Kuznetsov ağır silahlarla teçhiz edilmiş olup, nükleer başlıklı füze de atabilecek kapasiteye sahip. 52 savaş uçağı taşıyabiliyor. 2626 denizci ve havacı personeli var. Eski model olduğu için dizel yakıt ile çalışıyor. Önümüzdeki günlerde Suriye’ye ulaşması bekleniyor.

 

 

Rus denizaltıları ve casus gemileri küresel internet iletişiminin neredeyse tamamını sağlayan hayati önemdeki denizaltı kablolarının hemen dibinde aktif olarak operasyonlar yürütüyor.

Reuters haber ajansına konuşan bir NATO yetkilisi Rusya’nın Soğuk Savaş’tan beri Akdeniz’e en büyük çıkarmayı yaptığını kaydetti. NATO Genel Sekreteri Jens Stoltenberg ise, Kuznetsov savaş gemisinin daha fazla insanın zarar göreceği saldırılara katılacağı uyarısını yaptı.

Diğer yandan Rusya 25 Ekim’de Satan (Şeytan)-2 (veya RS-28 Sarmat) adlı yeni uzak menzilli 16 atom başlıklı yeni füzesinin fotoğraflarını basına dağıttı.  The Daily Mail gazetesine göre, bu nükleer başlıklı füze 10 km. uzaklığa uçabilecek, 40 megaton gücünde olup, Hiroşima ve Nagaziki’ye atılan atom bombalarından 2 bin misli güçlü olacak,  Londra’ya 6 dakikada ulaşacak ve bu 16 başlık Teksas veya tüm Fransa kadar bir alanı yok edebilecek.
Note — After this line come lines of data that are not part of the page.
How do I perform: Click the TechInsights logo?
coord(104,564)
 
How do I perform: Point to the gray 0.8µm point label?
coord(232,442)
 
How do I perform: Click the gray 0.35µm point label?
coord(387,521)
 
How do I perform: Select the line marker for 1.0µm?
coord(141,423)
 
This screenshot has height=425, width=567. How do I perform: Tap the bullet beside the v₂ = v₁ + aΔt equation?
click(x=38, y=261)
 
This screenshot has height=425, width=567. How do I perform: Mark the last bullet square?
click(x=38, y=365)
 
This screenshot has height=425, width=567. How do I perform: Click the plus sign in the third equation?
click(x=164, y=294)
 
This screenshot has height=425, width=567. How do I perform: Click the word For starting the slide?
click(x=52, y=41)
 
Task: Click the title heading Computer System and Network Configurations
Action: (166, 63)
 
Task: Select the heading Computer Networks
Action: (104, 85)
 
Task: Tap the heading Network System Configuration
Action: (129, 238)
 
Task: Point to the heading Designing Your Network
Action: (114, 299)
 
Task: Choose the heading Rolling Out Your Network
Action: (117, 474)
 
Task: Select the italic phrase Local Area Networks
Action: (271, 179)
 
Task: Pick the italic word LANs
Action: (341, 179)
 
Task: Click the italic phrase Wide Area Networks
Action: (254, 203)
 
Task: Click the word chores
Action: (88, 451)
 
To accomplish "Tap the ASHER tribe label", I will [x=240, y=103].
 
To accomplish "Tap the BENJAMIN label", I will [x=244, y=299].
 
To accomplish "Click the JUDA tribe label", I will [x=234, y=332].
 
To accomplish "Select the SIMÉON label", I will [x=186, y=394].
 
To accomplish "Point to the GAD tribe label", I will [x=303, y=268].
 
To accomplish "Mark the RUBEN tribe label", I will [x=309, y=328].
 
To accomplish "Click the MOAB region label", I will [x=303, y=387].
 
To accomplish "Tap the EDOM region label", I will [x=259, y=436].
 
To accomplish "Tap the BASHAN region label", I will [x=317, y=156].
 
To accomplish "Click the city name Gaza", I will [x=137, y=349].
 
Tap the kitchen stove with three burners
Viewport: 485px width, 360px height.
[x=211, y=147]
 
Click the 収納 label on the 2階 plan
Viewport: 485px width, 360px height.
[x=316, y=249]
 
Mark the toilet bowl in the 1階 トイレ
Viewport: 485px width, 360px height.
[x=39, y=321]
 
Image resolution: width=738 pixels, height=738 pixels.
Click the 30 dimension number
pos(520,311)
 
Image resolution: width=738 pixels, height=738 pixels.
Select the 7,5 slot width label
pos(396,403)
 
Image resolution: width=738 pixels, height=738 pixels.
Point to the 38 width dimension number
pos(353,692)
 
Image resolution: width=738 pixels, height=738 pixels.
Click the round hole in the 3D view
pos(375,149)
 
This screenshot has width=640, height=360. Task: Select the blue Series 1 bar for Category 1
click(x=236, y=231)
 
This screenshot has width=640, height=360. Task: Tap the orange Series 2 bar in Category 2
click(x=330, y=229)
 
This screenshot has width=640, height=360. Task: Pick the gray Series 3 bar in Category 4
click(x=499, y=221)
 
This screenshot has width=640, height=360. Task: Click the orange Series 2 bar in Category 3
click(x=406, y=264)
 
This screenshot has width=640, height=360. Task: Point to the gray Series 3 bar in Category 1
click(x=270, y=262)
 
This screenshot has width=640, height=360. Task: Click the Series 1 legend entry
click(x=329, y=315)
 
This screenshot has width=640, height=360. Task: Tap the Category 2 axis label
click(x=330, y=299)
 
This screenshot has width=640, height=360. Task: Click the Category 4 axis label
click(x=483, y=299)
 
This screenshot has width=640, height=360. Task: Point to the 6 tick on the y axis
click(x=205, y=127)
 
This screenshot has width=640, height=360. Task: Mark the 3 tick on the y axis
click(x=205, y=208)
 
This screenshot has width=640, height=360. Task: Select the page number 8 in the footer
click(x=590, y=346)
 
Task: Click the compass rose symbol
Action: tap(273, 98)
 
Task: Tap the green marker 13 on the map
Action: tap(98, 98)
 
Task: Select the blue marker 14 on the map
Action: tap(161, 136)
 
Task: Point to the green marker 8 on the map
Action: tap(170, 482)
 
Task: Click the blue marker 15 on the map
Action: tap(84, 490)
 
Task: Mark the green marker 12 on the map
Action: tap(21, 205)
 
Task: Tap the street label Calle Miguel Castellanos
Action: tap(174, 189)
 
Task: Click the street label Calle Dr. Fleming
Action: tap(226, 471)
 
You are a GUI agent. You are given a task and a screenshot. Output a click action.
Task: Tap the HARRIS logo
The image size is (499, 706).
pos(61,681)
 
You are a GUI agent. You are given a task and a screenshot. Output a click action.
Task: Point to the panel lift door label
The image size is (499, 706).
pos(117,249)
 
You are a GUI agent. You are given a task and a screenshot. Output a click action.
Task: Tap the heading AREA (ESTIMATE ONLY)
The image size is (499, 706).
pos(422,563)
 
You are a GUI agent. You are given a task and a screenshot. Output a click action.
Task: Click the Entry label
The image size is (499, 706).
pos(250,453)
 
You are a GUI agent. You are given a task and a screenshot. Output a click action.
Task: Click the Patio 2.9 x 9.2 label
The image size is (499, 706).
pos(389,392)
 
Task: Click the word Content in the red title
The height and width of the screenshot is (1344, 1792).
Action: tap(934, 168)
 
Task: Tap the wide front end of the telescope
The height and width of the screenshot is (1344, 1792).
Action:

Bu, adı gibi ürkütücü silah 2018’de tamamlanacak.  Yani Ruslar bizim ile şaka olmaz mesajını da vermiş bulunuyorlar.

28 Ekim 2016’da Moskova’da İran Dışişleri Bakanı Muhammed Cavid Zarif, Suriye Dışişleri Bakanı Velid el-Muallem ve Rusya Federasyonu Dışişleri Bakanı Sergey Lavrov bir araya geldiler. Onlar Batılılardan farklı bir Suriye çözümünü hayata geçirmek istiyorlar.

 

NATO ülkeleri RF’nun bu adımlarından hayli endişelendi. 27 Ekim’de NATO Genel Sekreteri Jens Stoltenberg, Brüksel’de gerçekleştirilen NATO Savunma Bakanları Toplantısı’nın ardından basın toplantısı düzenledi. Akdeniz’deki durumun ciddiyetini koruduğunu dile getiren Stoltenberg, müttefiklerin NATO’nun Deniz Muhafızı (Sea Guardian) misyonunu destekleme kararı aldıklarını sözlerine ekledi. Stoltenberg, “2 hafta içinde NATO gemileri ve uçakları orta Akdeniz’de olacak” açıklamasını yaptı.

Geçenlerde Die Welt gazetesinin yazdığına göre Litvanya’ya Rusya sınırında konuşlanmak üzere çok sayıda Leopard-2 tankları ve 600 Alman askeri yollandı. Böylece Almanya, Litvanya’nın savunmasını üstlenmiş oldu. Üç Baltık ülkesi kendilerinde bulunan Rus azınlık nedeniyle RF’dan tehdit algılıyorlar.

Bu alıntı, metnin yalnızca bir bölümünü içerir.